[[ DATASET CONTENT, beginning ]]

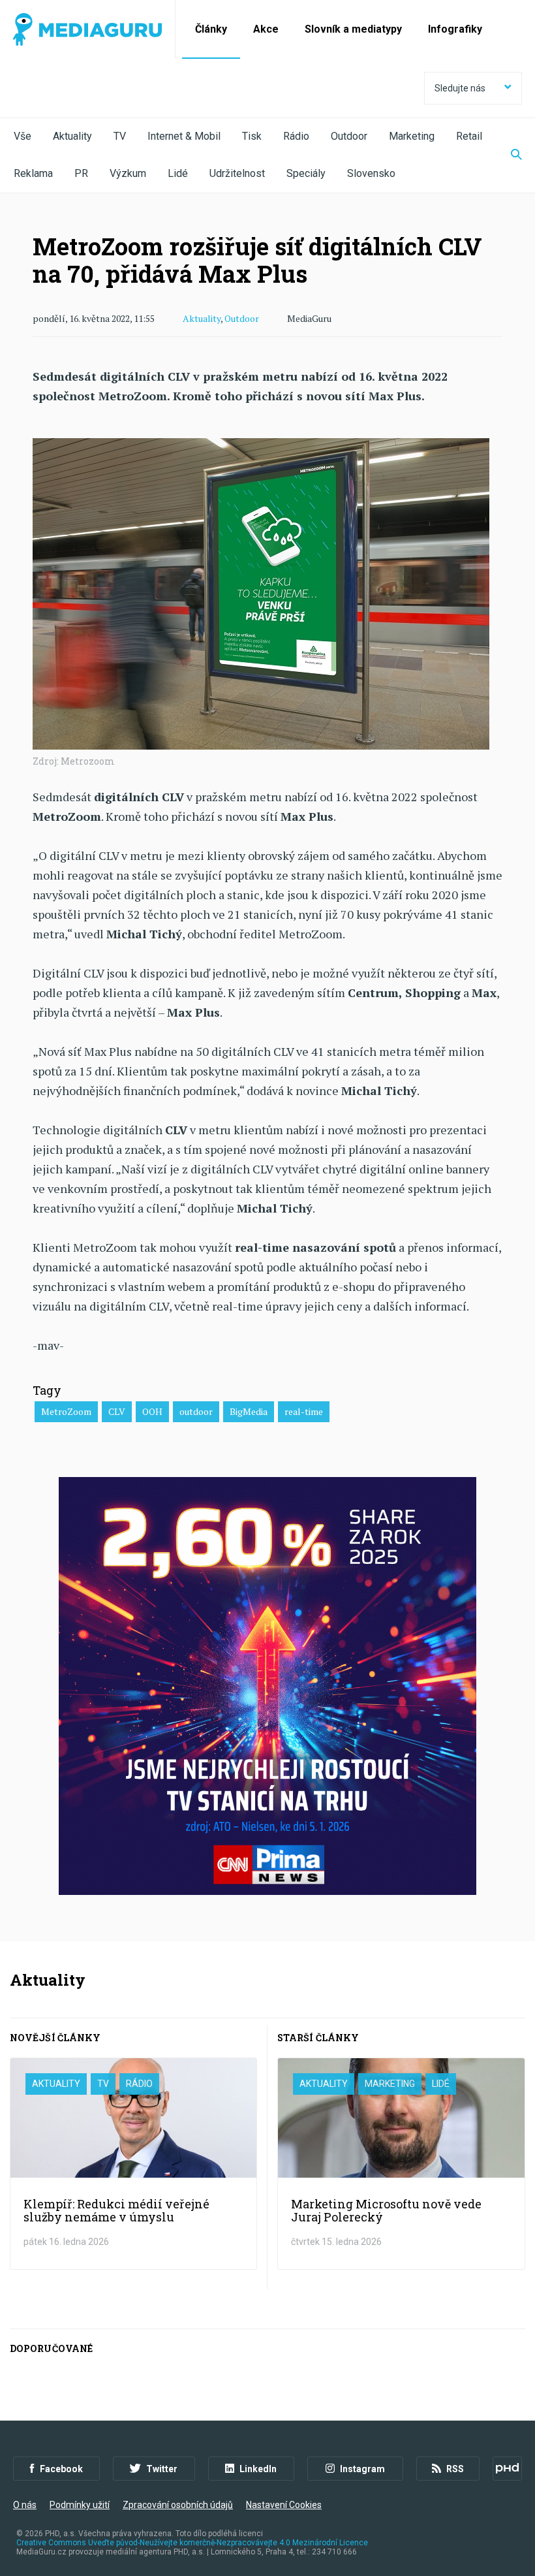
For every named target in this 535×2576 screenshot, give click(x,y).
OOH (152, 1411)
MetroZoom (66, 1411)
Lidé (178, 173)
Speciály (306, 173)
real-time (303, 1411)
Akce (266, 29)
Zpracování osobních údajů (178, 2504)
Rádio (296, 136)
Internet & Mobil (184, 136)
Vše (22, 136)
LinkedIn (258, 2469)
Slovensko (371, 173)
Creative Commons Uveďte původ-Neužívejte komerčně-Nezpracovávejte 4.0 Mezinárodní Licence (192, 2542)
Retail (469, 136)
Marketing (412, 136)
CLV (116, 1411)
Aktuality (72, 136)
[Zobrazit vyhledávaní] (508, 155)
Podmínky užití (80, 2504)
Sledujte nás (460, 88)
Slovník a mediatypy (353, 29)
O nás (25, 2504)
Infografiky (455, 29)
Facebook (61, 2469)
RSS (455, 2469)
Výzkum (128, 173)
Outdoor (349, 136)
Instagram (362, 2469)
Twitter (161, 2469)
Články (211, 29)
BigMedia (249, 1411)
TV (120, 136)
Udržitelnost (237, 173)
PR (81, 173)
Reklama (33, 173)
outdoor (196, 1411)
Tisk (252, 136)
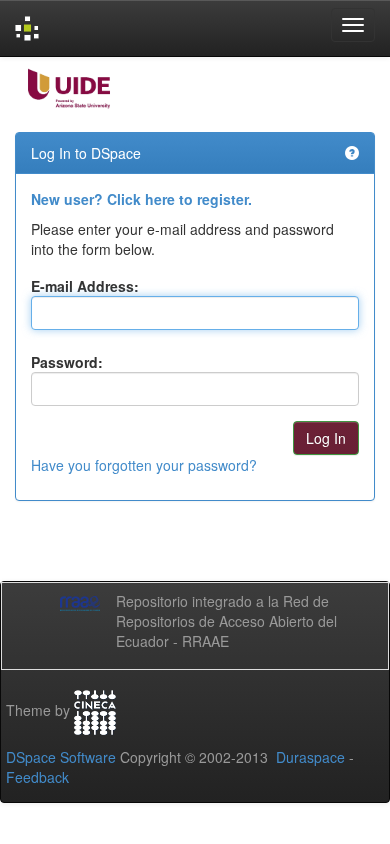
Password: (67, 362)
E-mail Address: (85, 286)
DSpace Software (61, 757)
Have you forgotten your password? (144, 465)
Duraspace (310, 757)
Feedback (37, 777)
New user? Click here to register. (141, 199)
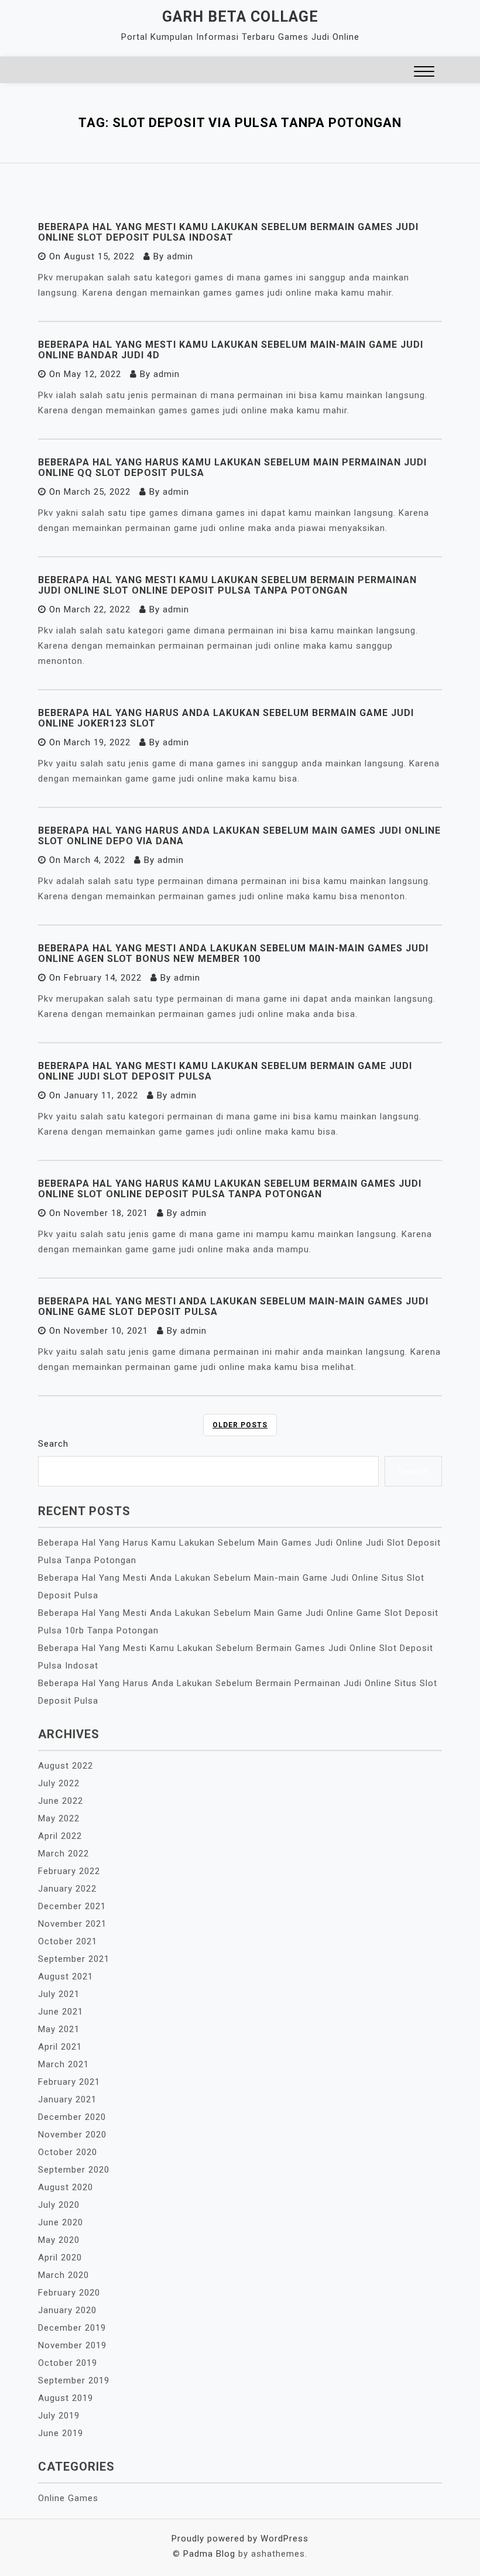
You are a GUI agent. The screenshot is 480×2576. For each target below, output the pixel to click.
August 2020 (65, 2187)
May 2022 (59, 1818)
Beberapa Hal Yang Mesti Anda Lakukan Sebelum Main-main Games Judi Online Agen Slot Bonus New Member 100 (233, 953)
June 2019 (60, 2433)
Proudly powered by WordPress (240, 2538)
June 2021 (60, 2011)
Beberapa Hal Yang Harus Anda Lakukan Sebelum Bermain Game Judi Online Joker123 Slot (226, 718)
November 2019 (72, 2345)
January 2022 (67, 1888)
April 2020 (60, 2257)
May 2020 (59, 2240)
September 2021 (73, 1959)
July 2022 (59, 1783)
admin (180, 256)
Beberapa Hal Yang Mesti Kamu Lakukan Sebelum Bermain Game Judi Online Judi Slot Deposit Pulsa (225, 1071)
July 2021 (59, 1994)
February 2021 (69, 2082)
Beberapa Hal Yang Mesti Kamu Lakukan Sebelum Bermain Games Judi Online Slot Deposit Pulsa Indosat (228, 232)
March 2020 (63, 2275)
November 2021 (72, 1924)
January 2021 (67, 2099)
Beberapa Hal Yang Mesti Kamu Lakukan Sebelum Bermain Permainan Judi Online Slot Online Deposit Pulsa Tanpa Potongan (227, 585)
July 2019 (59, 2415)
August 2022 (65, 1765)
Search (53, 1443)
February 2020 (69, 2292)
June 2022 (60, 1801)
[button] (424, 73)
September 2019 (73, 2380)
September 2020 (73, 2169)
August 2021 (65, 1976)
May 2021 (59, 2029)
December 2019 (72, 2327)
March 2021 (63, 2064)
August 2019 (65, 2398)
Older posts (240, 1425)
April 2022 (60, 1836)
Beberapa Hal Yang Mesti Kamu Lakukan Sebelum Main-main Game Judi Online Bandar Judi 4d (230, 350)
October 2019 (67, 2363)
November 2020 (72, 2134)
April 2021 (60, 2046)
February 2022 (69, 1871)
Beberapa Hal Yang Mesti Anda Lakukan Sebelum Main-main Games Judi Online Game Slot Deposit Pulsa (233, 1306)
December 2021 (72, 1906)
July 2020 (59, 2205)
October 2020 (67, 2152)
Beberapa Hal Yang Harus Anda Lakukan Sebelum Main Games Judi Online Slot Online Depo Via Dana (239, 836)
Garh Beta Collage (240, 16)
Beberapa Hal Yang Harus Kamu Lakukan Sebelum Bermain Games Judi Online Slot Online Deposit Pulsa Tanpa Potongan (229, 1189)
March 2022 (63, 1853)
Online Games (68, 2498)
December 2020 (72, 2117)
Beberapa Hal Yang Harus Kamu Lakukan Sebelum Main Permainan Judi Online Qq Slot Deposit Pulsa (232, 467)
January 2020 (67, 2310)
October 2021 (67, 1941)
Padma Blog (209, 2553)
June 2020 (60, 2222)
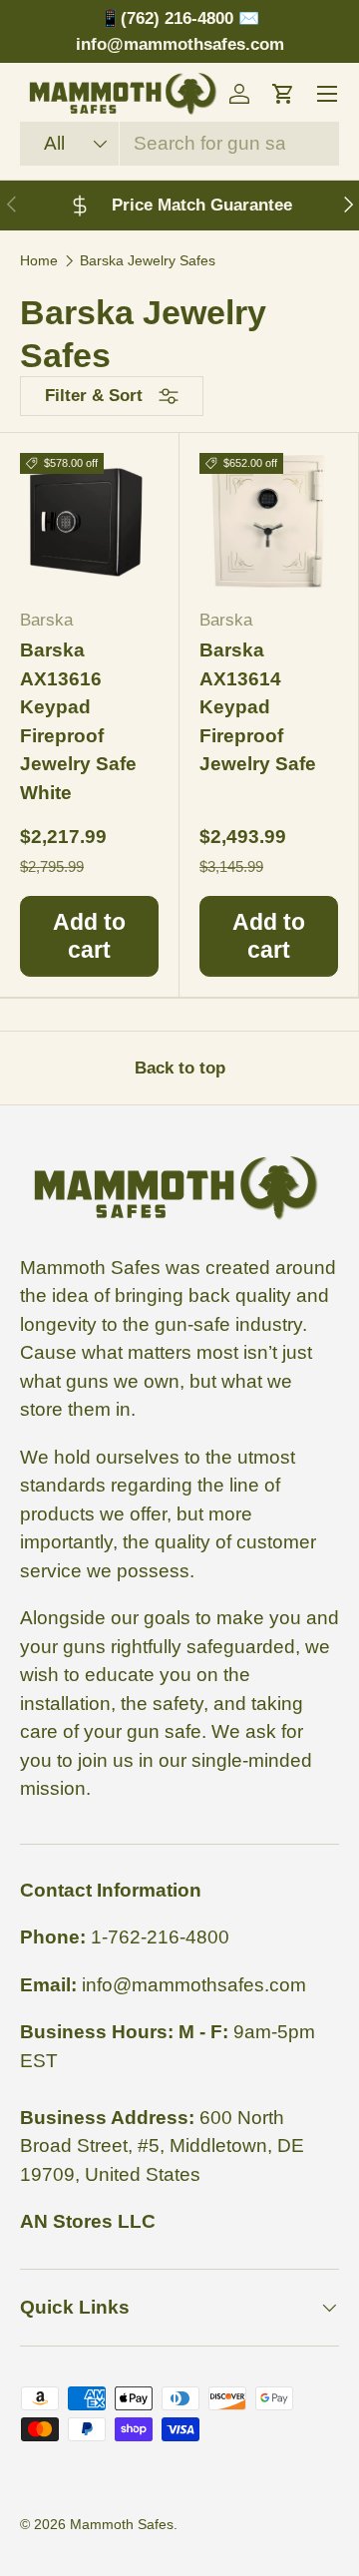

[[ DATASET CONTENT, end ]]

= WHAT THE EXERCISE ASKS =
Check each line above for the word "January" and copy the ones that have it.

= ANSWER SECTION =
January 2022 (67, 1888)
January 2021 (67, 2099)
January 2020 (67, 2310)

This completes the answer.